Nous quittâmes Louis en lui promettant d'envoyer une litière et des domestiques pour enlever le sanglier.
LXIII
Notre première rencontre fut celle de Van Scolpvelt, qui, assis sous une haie de poiriers épineux, dévorait du regard et de la pensée les caractères d'un grand in-folio ouvert devant lui. De temps à autre il s'occupait attentivement à regarder, à l'aide d'un microscope, un objet d'abord invisible à nos yeux.
Van Scolpvelt ne fit pas le moins du monde attention à notre approche.

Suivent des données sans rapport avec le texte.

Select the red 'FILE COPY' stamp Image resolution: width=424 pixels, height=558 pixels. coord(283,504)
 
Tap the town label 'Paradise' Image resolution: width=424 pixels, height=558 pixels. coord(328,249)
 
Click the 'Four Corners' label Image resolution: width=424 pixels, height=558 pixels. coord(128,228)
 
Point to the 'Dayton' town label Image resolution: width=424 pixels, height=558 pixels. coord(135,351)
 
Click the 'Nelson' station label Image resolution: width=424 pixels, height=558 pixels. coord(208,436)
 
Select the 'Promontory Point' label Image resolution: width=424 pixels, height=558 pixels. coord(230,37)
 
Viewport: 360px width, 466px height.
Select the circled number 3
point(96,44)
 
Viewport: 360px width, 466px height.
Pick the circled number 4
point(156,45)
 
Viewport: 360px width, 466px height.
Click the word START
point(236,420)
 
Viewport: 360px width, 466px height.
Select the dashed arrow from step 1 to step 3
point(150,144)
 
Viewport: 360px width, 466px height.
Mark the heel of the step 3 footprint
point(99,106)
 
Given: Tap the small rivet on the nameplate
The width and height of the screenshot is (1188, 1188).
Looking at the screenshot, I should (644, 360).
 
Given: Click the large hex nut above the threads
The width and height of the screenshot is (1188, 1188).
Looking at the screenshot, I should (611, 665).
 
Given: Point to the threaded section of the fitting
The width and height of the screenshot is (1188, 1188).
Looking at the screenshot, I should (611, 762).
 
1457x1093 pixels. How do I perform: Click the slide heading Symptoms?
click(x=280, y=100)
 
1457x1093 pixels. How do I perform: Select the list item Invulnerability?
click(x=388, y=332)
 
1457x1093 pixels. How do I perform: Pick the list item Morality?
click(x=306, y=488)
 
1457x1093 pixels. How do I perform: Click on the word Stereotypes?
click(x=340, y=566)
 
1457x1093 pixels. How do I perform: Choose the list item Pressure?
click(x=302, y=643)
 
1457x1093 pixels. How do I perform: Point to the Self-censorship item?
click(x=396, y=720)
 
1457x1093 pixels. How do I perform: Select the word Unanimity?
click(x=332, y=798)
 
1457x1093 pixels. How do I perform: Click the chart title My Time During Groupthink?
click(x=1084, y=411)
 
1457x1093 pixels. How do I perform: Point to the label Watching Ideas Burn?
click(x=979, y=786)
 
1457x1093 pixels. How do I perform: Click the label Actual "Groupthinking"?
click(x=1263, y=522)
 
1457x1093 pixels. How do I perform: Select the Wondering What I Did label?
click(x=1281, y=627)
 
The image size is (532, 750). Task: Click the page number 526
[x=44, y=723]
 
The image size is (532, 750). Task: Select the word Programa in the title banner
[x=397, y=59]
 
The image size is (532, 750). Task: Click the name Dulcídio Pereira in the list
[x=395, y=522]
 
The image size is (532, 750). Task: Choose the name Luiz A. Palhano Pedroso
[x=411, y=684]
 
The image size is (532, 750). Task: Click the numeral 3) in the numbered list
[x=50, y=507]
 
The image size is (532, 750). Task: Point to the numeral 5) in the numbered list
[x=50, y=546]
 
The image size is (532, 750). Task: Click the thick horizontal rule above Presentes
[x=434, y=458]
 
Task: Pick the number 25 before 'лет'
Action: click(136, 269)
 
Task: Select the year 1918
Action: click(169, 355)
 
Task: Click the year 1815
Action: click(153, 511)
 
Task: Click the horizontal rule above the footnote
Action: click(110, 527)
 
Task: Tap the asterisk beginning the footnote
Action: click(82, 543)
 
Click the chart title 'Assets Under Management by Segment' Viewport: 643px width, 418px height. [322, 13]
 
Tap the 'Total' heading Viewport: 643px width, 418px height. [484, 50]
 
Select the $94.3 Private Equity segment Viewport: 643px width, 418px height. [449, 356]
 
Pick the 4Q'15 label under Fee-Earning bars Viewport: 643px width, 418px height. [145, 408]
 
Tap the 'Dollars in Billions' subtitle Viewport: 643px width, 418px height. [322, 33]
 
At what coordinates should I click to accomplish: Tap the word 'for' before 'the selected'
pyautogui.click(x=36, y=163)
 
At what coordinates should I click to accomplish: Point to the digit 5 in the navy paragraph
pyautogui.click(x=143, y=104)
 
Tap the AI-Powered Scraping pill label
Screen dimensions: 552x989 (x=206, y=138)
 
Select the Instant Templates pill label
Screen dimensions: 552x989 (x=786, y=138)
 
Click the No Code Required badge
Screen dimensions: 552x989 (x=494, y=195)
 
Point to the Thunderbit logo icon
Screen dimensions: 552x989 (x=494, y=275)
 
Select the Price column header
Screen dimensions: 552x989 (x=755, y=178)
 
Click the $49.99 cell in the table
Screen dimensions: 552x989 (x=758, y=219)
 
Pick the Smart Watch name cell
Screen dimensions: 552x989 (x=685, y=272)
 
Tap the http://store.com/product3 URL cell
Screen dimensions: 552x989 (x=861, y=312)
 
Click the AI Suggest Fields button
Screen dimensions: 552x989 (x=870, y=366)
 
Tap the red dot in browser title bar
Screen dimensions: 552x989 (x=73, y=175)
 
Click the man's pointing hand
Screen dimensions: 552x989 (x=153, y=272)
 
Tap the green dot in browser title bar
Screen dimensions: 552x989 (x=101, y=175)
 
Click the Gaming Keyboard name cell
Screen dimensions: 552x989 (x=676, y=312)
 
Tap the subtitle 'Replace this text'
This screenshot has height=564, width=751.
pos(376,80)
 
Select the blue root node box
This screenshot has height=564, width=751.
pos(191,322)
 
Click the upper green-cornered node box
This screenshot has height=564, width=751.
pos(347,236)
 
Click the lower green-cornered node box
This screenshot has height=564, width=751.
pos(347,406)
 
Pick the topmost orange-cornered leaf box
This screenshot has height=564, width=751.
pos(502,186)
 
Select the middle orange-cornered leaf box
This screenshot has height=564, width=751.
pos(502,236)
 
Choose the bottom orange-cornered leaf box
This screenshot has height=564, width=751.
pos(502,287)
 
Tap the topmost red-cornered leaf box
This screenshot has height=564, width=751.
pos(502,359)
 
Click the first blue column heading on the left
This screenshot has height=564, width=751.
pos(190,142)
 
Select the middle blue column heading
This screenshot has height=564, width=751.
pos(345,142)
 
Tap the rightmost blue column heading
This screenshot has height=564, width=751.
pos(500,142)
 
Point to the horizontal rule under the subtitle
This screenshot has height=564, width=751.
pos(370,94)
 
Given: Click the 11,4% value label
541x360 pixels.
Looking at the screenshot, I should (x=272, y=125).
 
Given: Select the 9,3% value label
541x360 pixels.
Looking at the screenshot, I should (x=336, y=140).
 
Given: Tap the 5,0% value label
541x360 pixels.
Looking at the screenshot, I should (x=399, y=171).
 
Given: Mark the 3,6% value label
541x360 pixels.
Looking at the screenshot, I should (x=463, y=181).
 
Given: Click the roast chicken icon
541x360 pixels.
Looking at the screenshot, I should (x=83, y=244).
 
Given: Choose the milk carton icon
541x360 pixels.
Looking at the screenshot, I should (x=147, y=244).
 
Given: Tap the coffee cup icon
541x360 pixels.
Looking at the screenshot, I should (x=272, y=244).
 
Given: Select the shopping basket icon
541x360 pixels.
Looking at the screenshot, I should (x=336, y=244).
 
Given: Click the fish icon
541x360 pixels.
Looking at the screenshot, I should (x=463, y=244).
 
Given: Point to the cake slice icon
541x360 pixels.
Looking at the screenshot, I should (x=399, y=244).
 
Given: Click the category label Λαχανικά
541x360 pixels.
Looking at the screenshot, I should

Il continua à tenailler avec un petit couteau un malheureux hérisson.
—Regardez, dit-il à Aston d'un ton dur, regardez cet héroïque animal; je le perce de part en part, il est vivant, il a des muscles, des nerfs, et cependant il ne remue pas, il ne se plaint pas, il ne fait pas le moindre bruit, il ne trouble pas inutilement, sottement, le cours d'une savante expérience: que ce calme dévoué soit une leçon pour vous!
En entrant dans la maison, nous trouvâmes de Ruyter occupé à parcourir des journaux et à feuilleter des livres nouvellement arrivés.